Monday, November 2, 2009
I wish I had a front porch to put a jack-o-lantern on. Setting them out by our front door in the warm Vegas sun doesn’t have the same effect as the pumpkins from my childhood. Then, I remember creeping out onto the chilly porch with my mom to light the candle at dusk, the sweet smell of burnt pumpkin still hanging in the air from the previous night’s burning.
And costumes were better back then. They did have those cheap plastic costumes at the stores in town, but I snubbed my nose at them, preferring the challenge of creating my own costume from the closets in our house and at my Grandma’s. Most kids made their own costumes, probably because of financial reasons, but this made us care more about what we wore, because we spent the weeks before Halloween planning and scheming and coming up with the perfect costume. The immediate gratification of buying something at a store would have robbed us of half the fun.
I grew up in a house on a country road outside of town, so there were no nearby neighbors to walk to for trick-or-treating. Instead, we got into the car and drove to all our family members’ houses, stretching the night’s fun longer into the evening. In contrast, a few years ago I went trick-or-treating with a friend and her family, and I have to say the difference between Vegas trick-or-treating and my rural childhood’s made me a little disappointed. I had expected a leisurely stroll from house to house, but because Vegas houses are crammed so close together, the kids ran like banshees from door to door, sometimes hitting three houses within a minute.
As a kid, half the fun of Halloween was giving out candy to trick-or-treaters who came to our house. But since we lived in the country, hardly any ever came. In fact, I remember one year when I was about 10, and Mom bought special little individual treat bags that I painstakingly filled perfectly with equal amounts of several kinds of candy and then tied with a black and orange bow. I excitedly waited for the kids to come, but no one did. The pitfalls of living in the country. But all I needed was one trick-or-treater to be happy, and usually I got that.
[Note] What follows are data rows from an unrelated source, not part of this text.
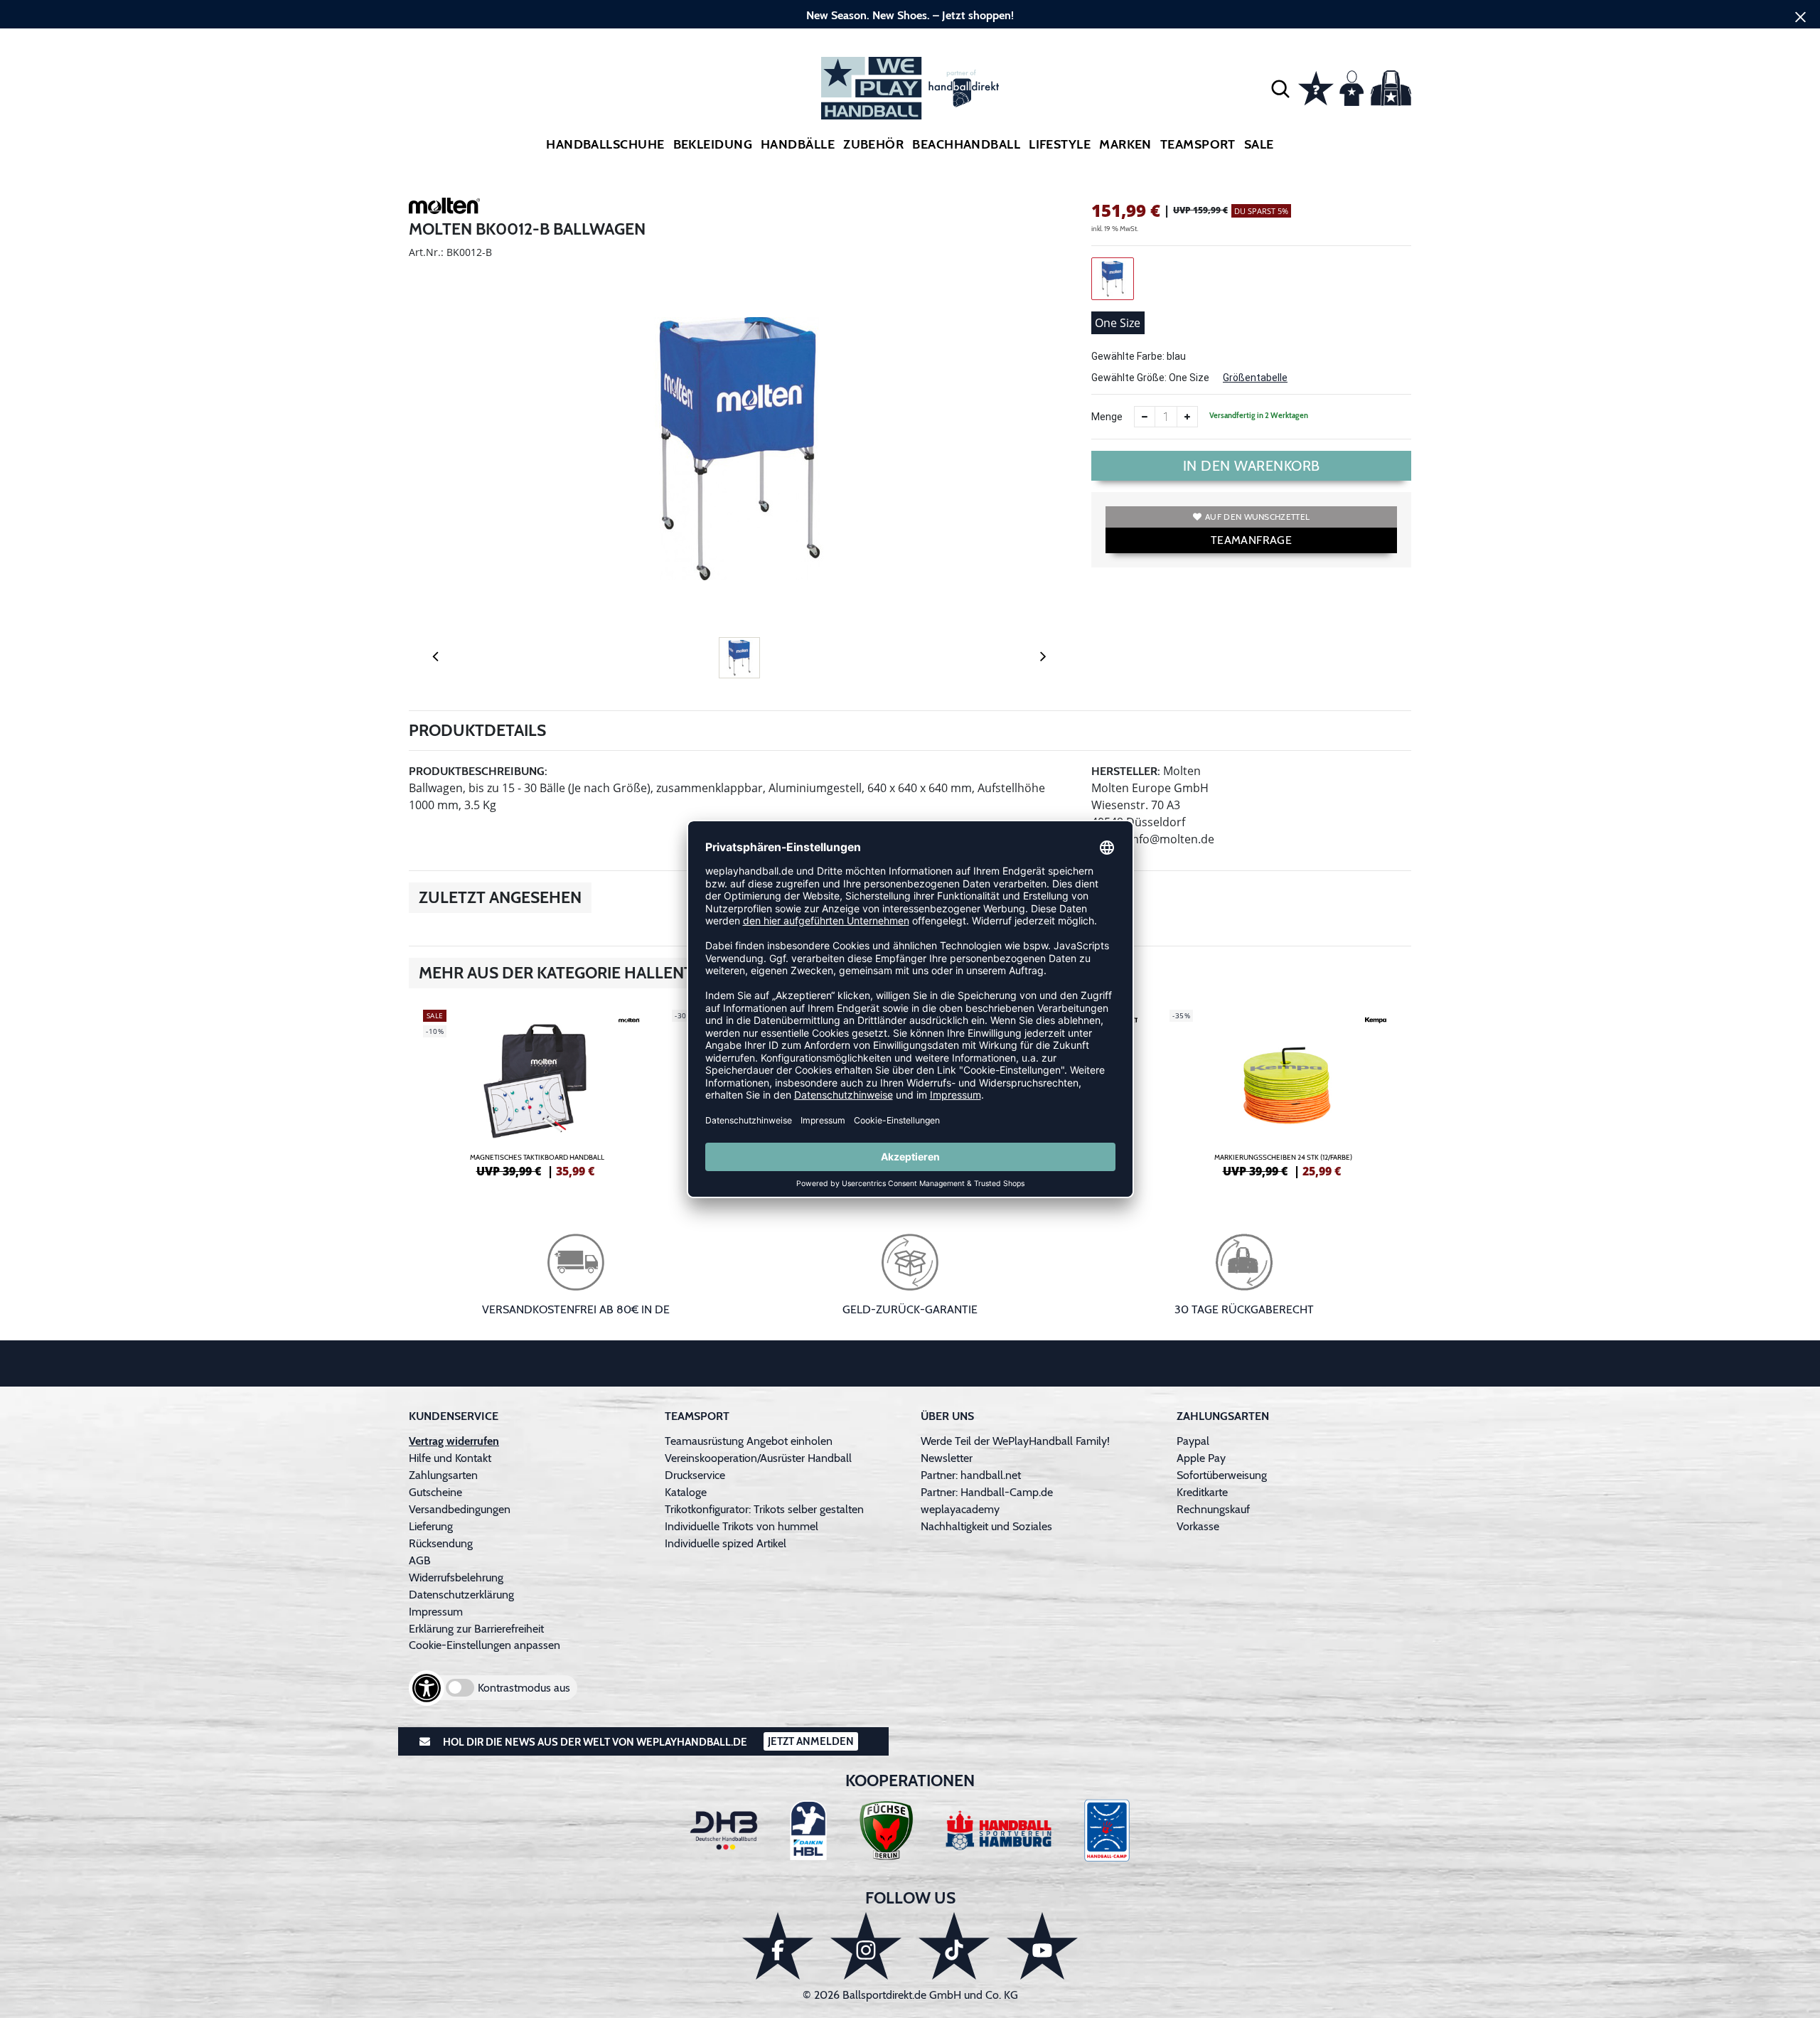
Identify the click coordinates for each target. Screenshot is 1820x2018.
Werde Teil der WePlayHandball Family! (1015, 1441)
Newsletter (947, 1458)
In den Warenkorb (1251, 465)
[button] (1280, 88)
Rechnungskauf (1213, 1509)
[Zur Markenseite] (444, 208)
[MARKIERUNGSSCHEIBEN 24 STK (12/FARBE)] (1283, 1091)
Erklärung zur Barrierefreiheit (476, 1628)
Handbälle (798, 144)
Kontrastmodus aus (524, 1687)
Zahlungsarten (443, 1475)
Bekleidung (713, 144)
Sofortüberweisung (1222, 1475)
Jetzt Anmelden (811, 1741)
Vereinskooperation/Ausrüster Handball (758, 1458)
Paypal (1193, 1441)
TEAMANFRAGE (1251, 540)
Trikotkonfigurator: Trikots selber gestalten (764, 1509)
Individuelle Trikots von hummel (741, 1526)
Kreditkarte (1202, 1492)
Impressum (436, 1611)
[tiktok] (954, 1946)
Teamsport (1198, 144)
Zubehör (873, 144)
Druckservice (695, 1475)
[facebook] (777, 1946)
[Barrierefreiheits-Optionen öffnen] (426, 1688)
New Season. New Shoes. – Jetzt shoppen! (910, 15)
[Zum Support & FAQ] (1316, 87)
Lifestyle (1060, 144)
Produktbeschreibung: (478, 771)
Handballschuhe (605, 144)
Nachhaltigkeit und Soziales (986, 1526)
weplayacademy (960, 1509)
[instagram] (865, 1946)
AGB (420, 1560)
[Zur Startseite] (910, 88)
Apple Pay (1201, 1458)
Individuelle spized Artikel (725, 1543)
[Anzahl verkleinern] (1144, 416)
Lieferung (431, 1526)
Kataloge (686, 1492)
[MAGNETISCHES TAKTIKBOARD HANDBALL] (537, 1091)
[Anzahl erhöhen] (1187, 416)
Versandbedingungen (459, 1509)
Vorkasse (1198, 1526)
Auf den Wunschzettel (1257, 516)
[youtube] (1042, 1946)
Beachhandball (966, 144)
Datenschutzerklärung (461, 1594)
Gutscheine (435, 1492)
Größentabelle (1255, 377)
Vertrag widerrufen (454, 1441)
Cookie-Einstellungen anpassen (484, 1645)
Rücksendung (441, 1543)
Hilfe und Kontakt (450, 1458)
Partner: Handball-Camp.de (987, 1492)
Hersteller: (1125, 771)
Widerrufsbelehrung (456, 1577)
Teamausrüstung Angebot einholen (749, 1441)
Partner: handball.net (971, 1475)
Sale (1259, 144)
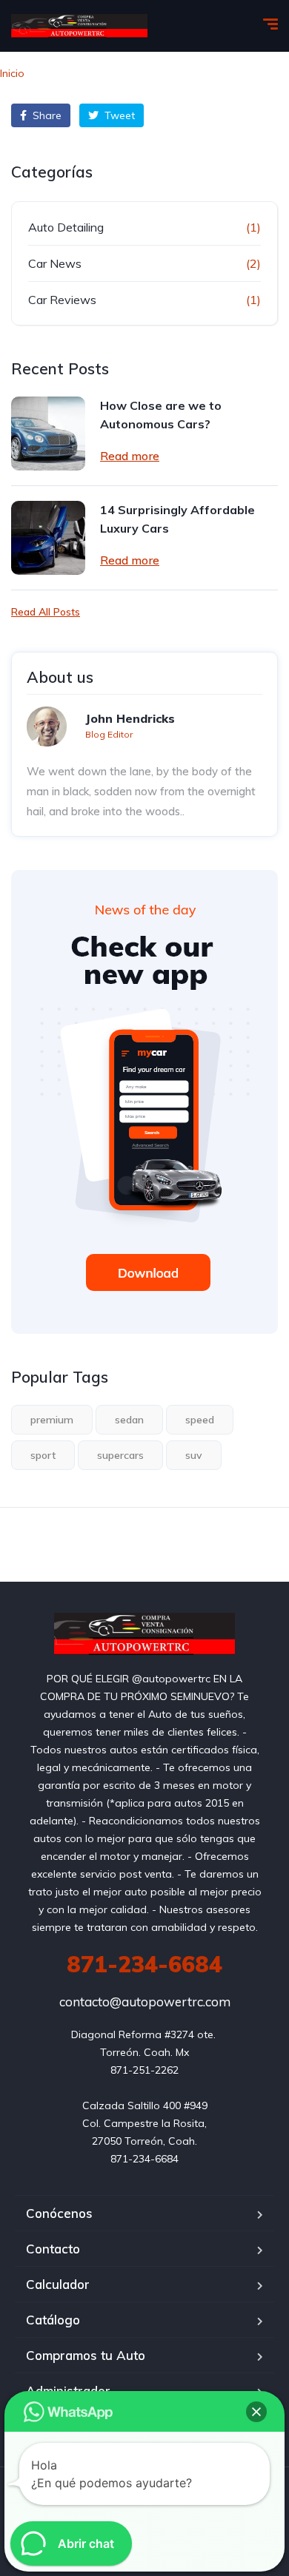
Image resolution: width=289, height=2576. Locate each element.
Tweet (118, 115)
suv (193, 1455)
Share (46, 115)
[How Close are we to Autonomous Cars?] (48, 434)
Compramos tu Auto (85, 2355)
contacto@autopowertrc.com (144, 2001)
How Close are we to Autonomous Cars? (161, 414)
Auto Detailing (66, 227)
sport (43, 1455)
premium (51, 1419)
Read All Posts (45, 611)
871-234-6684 (144, 1964)
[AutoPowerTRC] (79, 26)
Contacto (53, 2248)
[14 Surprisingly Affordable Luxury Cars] (48, 538)
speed (199, 1419)
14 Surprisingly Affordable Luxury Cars (177, 519)
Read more (129, 455)
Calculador (58, 2284)
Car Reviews (62, 299)
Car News (55, 263)
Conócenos (59, 2213)
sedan (129, 1419)
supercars (120, 1455)
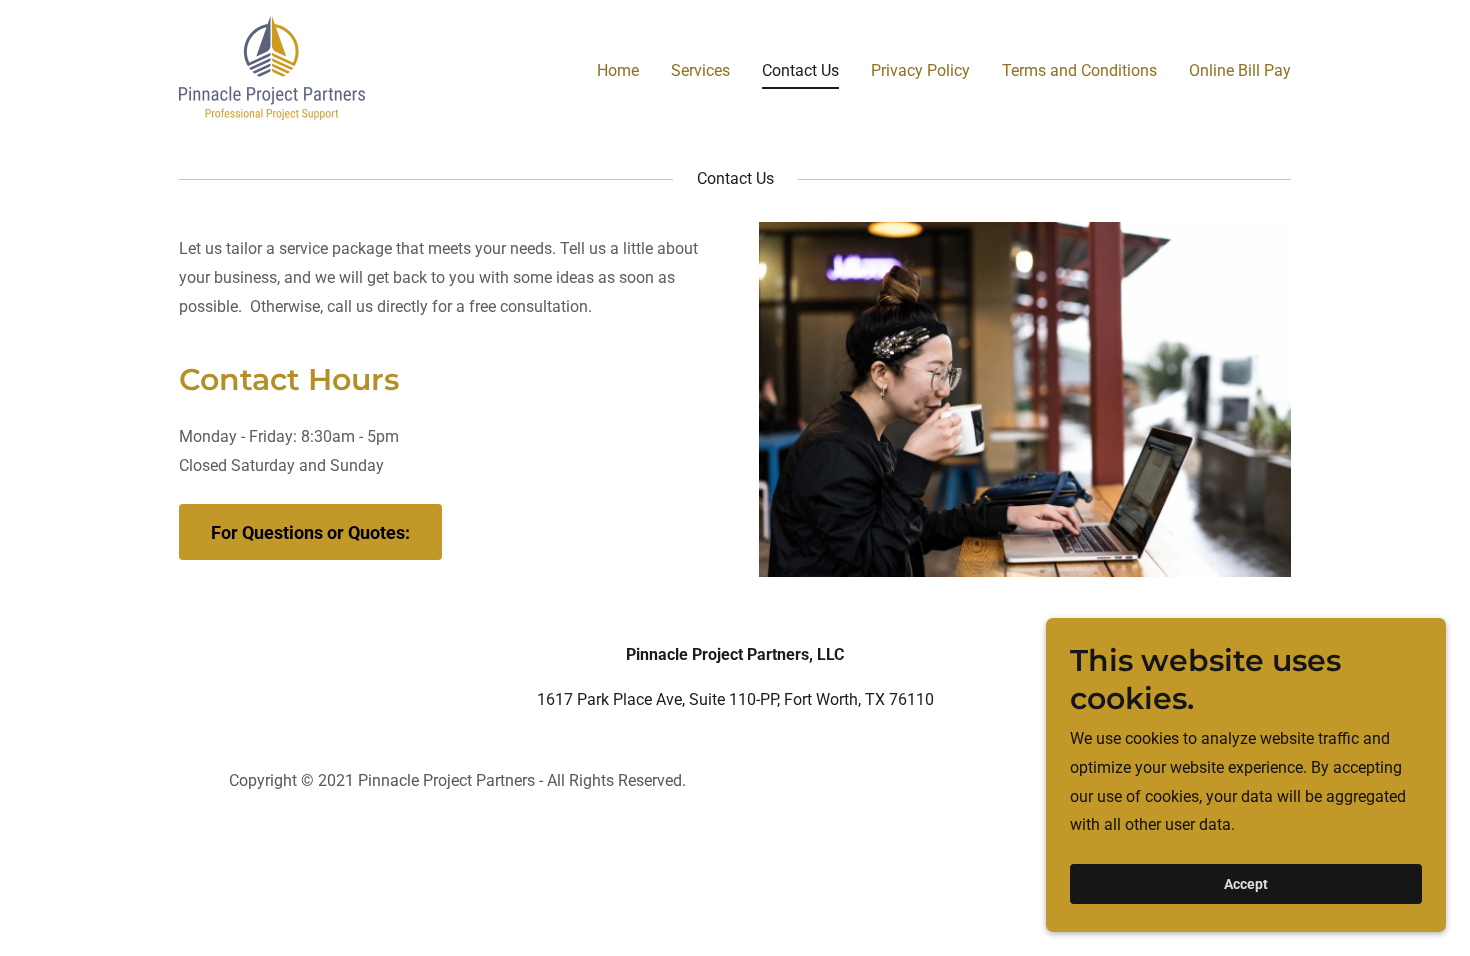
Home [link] (618, 70)
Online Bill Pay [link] (1240, 70)
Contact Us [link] (800, 70)
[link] (272, 66)
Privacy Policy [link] (920, 70)
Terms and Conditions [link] (1079, 70)
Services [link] (700, 70)
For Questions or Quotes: (310, 532)
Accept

One unusual year Mom and I had several trick-or-treaters, and we had to quickly drive into town to buy candy. While we were gone, someone soaped our windows in clever pictures of smiling jack-o-lanterns and the words “Happy Halloween!” Mom and I laughed about it afterward, happy to be living in a town with such wholesome pranksters.
Enough reminiscing about my childhood and how much better things were back then. After all, back then I didn’t have a patient dog named George who allows me to dress him as Superman. Things are good.